For shells, there is nothing on the market other than federal tss for a commercial load.  Don't go cheap here.  I wouldn't trust anything else.  No reason not to have the best available, and especially since its a 20, I just wouldn't throw any ol lead load in it.  I feel we owe it to the turkeys to give them our best.  Set it up once and set it up right and enjoy if for years to come


----------



## HuntinDawg89 (Mar 5, 2018)

I appreciate the input guys.  I did talk to William at Sumtoy.  The issue is finding ammo.  I can't find any 20 gauge tss.  Looks like I'm going to order some Longbeard.


----------



## deerslayer0369 (Mar 6, 2018)

Just ran some LB 3” #5’s thru my sons 20ga rem youth 870 with a Carlson’s LB .568 choke tube yesterday...glad I bought some 3” Hevi shot #7’s as well. The LB’s were terrible at 40yds. The hevi shot will get it done ,pattern wise, out to fifty no problem. Also ran some Hevi shot 3” MB’s as well, they did worse than the LB’s. So bad it wasn’t even worth counting pellets. This gun has been deep cleaned and polished, it put up 135-140 in the 10” with several shots. The 20yd pattern was quite nice too! Wasn’t near as tight as the LB’s at that range...roughly all shot in a 12” circle not a 6” like the LB’s. TSS will blow those #’s away but cost 2x the Hevi almost...not planning on long range turkey hunting.


----------



## HD28 (Mar 6, 2018)

My dad just put together an 870 20 gauge with a scope. Using 3" 20 ga Longbeard #6s with a Trulock turkey choke, has GREAT patterns 10 to 50 yds! Surprised me really! Great turkey gun!


----------



## J Gilbert (Mar 6, 2018)

HuntinDawg89 said:


> I appreciate the input guys.  I did talk to William at Sumtoy.  The issue is finding ammo.  I can't find any 20 gauge tss.  Looks like I'm going to order some Longbeard.

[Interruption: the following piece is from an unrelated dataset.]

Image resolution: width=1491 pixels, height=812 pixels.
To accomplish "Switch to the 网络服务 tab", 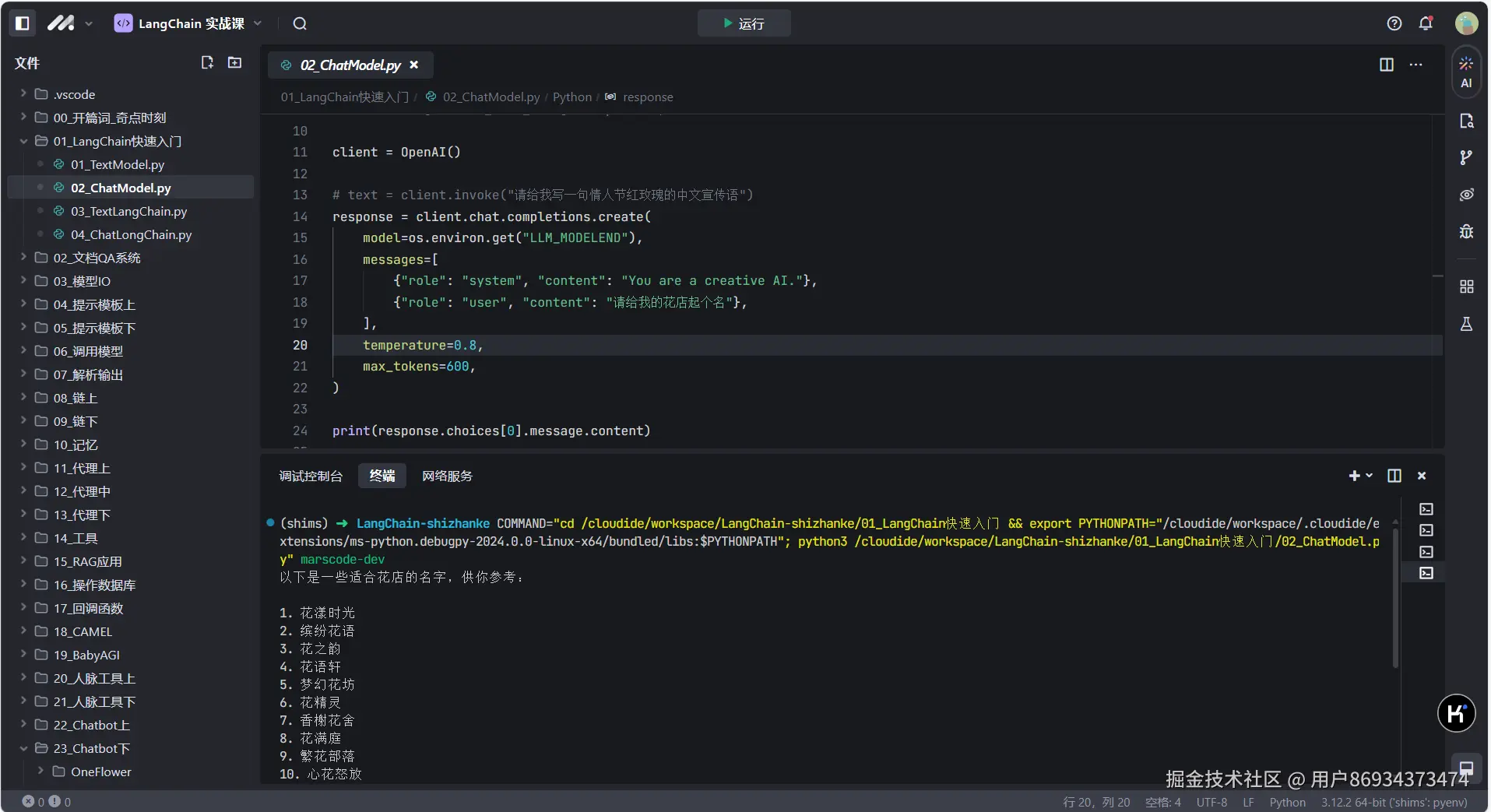I will 447,476.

Make the drive to Adventure and pick up the regular HW 7's, you'll have much better results than the Longbeards.  They're supposed to be getting some TSS in too, just don't have a date on it yet


----------



## Gut_Pile (Mar 6, 2018)

HuntinDawg89 said:


> I appreciate the input guys.  I did talk to William at Sumtoy.  The issue is finding ammo.  I can't find any 20 gauge tss.  Looks like I'm going to order some Longbeard.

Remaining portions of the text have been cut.